É uma noite na vida de um menino cabeçudinho, magricelo e que gostava de correr em espaços abertos, chamado Guto...
Tá bom, parei, vou contar de maneira informal.
É sobre minha infância, em Santos. Morava num prédio no bairro do Boqueirão, e meus amigos eram Fábio, Eduardo e Paulo. Creio que foi perto do meu aniversário ou do dia das Crianças, pois eu tinha ganho um boneco dos Comandos em Ação, e que vinha com uma pintura de guerra, em cores de camuflagem do exército. Chocante, como diziam.
Aquela tinta nos excitou como índios e fez renascer o nosso instinto explorador. Já havíamos exaurido o bairro e o Canal 4, que era nosso limite natural (o Canal 1, a meros três quilômetros, era considerado um fim de mundo). Já havíamos pulado os muros do colégio para apanhar as bolas de futebol de volta e entrado num casarão velho dos arredores. Não faltava nada.

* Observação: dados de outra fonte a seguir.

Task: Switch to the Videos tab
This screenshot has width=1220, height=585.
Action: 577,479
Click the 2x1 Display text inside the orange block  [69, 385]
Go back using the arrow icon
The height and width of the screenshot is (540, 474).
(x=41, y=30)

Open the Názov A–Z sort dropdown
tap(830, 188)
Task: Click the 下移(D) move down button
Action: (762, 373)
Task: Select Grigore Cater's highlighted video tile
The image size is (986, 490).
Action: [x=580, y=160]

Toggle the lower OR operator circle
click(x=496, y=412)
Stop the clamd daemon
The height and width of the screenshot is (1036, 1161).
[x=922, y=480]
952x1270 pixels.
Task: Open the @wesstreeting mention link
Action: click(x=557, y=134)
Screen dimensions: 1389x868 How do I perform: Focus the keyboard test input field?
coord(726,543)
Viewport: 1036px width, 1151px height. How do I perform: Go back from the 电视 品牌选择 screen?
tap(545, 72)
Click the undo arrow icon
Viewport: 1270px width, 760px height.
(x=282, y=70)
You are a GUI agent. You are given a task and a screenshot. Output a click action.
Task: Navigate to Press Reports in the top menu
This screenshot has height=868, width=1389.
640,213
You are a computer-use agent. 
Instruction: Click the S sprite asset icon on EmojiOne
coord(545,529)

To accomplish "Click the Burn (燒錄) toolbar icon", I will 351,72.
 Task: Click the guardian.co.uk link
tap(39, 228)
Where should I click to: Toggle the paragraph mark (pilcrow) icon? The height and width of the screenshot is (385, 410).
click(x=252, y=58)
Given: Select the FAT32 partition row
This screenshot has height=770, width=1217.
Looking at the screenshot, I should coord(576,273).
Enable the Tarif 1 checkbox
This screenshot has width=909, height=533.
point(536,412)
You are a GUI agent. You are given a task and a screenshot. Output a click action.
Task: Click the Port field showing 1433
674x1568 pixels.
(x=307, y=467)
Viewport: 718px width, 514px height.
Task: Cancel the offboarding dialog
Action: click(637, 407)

Exceto a marquise do prédio.
Vizinha ao primeiro andar, ela era a última fronteira, onde nenhum morador do Gold Star, exceto o zelador, já havia ido antes. Guardada por afiados cacos de vidro colorido, parecia uma fortaleza inexpugnável. Tínhamos que conquistá-la.
Mas precisávamos criar coragem antes. Um dos amigos propôs, numa noite, que cumpríssemos uma tarefa mais simples, antes da marquise. Havia uma empresa de transporte, Benfica, que costumava deixar uns cinco ônibus estacionados na nossa rua, em frente ao colégio. Os motoristas dormiam no bagageiro. Resolvemos que iríamos nos arrastar por baixo dos ônibus, até o outro lado, depois do último.
Corri ao meu quarto e peguei a pintura de guerra. Com o rosto devidamente camuflado, reunimos a tropa na frente do primeiro ônibus.
Deitamos no chão e começamos a nos arrastar. O chão era de paralelepípedos, e oferecia resistência. A rua era suja. Mas não era difícil imitar cobras, ríamos. Um, dois, cinco ônibus, rastejamos muito. Após a escuridão dos subterrâneos, estávamos de volta à luz. Saímos do chão como quem nasce. Todos estavam negros de graxa e poeira. Vitória.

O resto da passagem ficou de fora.